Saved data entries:

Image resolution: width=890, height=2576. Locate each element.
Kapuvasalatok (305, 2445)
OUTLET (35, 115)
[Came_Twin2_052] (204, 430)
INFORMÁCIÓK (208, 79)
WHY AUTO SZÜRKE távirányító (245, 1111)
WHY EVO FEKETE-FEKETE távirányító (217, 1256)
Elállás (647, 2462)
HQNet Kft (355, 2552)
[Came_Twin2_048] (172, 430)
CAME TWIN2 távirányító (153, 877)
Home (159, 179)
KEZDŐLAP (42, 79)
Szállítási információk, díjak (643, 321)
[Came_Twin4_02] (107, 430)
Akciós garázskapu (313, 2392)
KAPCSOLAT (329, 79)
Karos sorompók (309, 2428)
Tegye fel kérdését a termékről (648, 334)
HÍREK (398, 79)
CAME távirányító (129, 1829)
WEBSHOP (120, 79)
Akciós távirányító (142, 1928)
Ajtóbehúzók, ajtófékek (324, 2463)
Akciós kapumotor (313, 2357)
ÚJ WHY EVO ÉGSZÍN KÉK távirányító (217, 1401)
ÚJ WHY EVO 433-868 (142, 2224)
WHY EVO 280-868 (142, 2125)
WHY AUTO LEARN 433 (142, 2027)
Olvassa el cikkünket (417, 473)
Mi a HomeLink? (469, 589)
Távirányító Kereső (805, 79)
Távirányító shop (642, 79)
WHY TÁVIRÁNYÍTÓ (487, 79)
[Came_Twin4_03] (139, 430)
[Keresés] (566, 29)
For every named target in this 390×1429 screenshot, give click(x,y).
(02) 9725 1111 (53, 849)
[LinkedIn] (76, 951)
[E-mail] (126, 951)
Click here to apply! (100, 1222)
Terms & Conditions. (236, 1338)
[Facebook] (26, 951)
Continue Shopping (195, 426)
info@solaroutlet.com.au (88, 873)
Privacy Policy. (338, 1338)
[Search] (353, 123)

**Task prompt**
All lines above from the one holding "WHY AUTO SZÜRKE távirányító (245, 1111)" to the one holding "Karos sorompók (309, 2428)", inclusive, are to be copied exactly; no other line is wanted.

**Solution to this task**
WHY AUTO SZÜRKE távirányító (245, 1111)
WHY EVO FEKETE-FEKETE távirányító (217, 1256)
Elállás (647, 2462)
HQNet Kft (355, 2552)
[Came_Twin2_048] (172, 430)
CAME TWIN2 távirányító (153, 877)
Home (159, 179)
KEZDŐLAP (42, 79)
Szállítási információk, díjak (643, 321)
[Came_Twin4_02] (107, 430)
Akciós garázskapu (313, 2392)
KAPCSOLAT (329, 79)
Karos sorompók (309, 2428)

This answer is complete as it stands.